The Company has appointed Charles F. Serianni, current Vice President, Region Controller for the Company’s West Region, as the Company’s Executive Vice President, Chief Financial Officer, effective on August 22, 2014. Mr. Serianni is replacing Glenn A. Culpepper effective August 22, 2014.

Mr. Serianni, 52, is a seasoned senior executive with 30 years of experience in a variety of progressively more responsible roles. He was named Vice President, Region Controller for the Company’s West Region in July 2013. Before that, Mr. Serianni served as our Senior Vice President, Chief Accounting Officer from June 1998 to July 2013. He served as the Accounting Operations Director for Republic Industries, Inc. (AutoNation) from February 1997 to June 1998. Before that, Mr. Serianni served as the Accounting Operations Director for Sunglass Hut International, Inc. from May 1993 to February 1997, and as the Manager, Accounting and Auditing Services for Deloitte & Touche from September 1984 to May 1993.

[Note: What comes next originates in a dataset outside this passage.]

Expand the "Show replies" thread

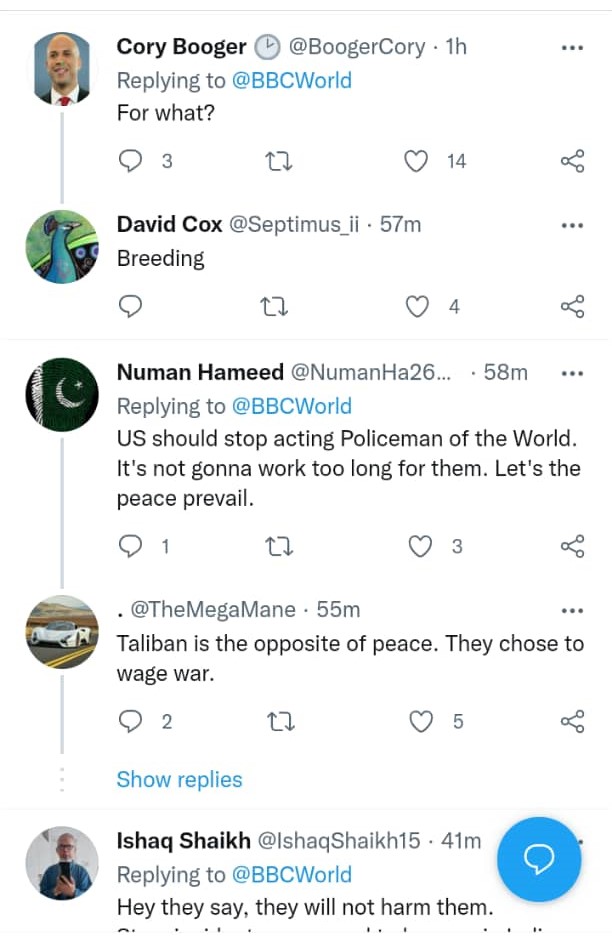tap(179, 779)
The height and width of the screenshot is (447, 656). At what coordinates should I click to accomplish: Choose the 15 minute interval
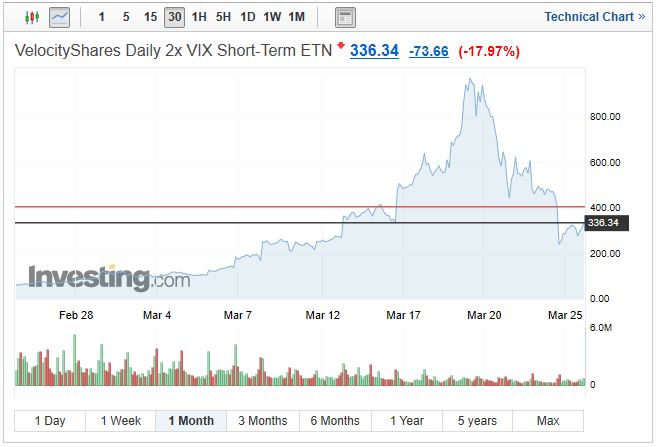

On August 22, 2014, Mr. Serianni and the Company entered into an offer letter. The offer letter provides that Mr. Serianni will become Executive Vice President, Chief Financial Officer of the Company on or about August 22, 2014, at which time his base salary will increase from $306,000 to $450,000. It also provides that Mr. Serianni will be eligible for the following (all subject to the terms and conditions of the applicable plans and at the discretion of and subject to approval by the Management Development and Compensation Committee of the Company’s Board of Directors (the “Committee”) or the Chief Executive Officer, as applicable):

 

    management to recommend to the Committee that he continue to receive an annual cash bonus opportunity with a target of 80% of salary, under the Company’s Executive Incentive Plan (“EIP”). The annual bonus award granted to him in February 2014, which has a target award of 80% of base salary, to be prorated based on the amount of time in 2014 spent in his former role and the amount of time spent in his new role;

 

    management to recommend to the Committee that he continue to participate in the Company’s Long-Term Incentive Plan (“LTIP”) under the EIP with an award target for the 2015-2017 LTIP performance cycle set at $250,000;

 

    his LTIP awards for prior LTIP performance cycles to continue to be governed by the plans and award agreements under which they were granted, with the Company to supplement those with payments (the “LTIP Equivalents”) for each of the 2013-2015 and 2014-2016 performance cycles with targets of $14,667 and $29,333, respectively. The effect of the LTIP Equivalents, when taken together with his existing LTIP awards, will be to prorate his LTIP target between $206,000 (through December 31, 2014) and $250,000 (beginning January 1, 2015) for the 2013-2015 and 2014-2016 performance cycles;

 

    equity awards upon commencement in his new role with a grant-date value of approximately $125,000 in stock options and $200,000 in restricted stock units;

 

    management to recommend equity awards in 2015 with a grant-date value of approximately $250,000 in stock options and $500,000 in restricted stock units; and

 

    a Company contribution of $65,000 in 2015 into his deferred compensation account.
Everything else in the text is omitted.